*** DATA UNDER STUDY Section Begins ***
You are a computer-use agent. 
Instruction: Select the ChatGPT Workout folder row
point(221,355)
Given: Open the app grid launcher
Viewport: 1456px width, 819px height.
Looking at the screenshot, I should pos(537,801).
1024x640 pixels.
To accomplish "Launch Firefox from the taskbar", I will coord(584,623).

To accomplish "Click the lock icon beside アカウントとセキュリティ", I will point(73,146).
*** DATA UNDER STUDY Section Ends ***
PROBLEM STATEMENT: Where the string "will" appears in a line of the material above, count that line, and say only how many there are.

SOLUTION: 2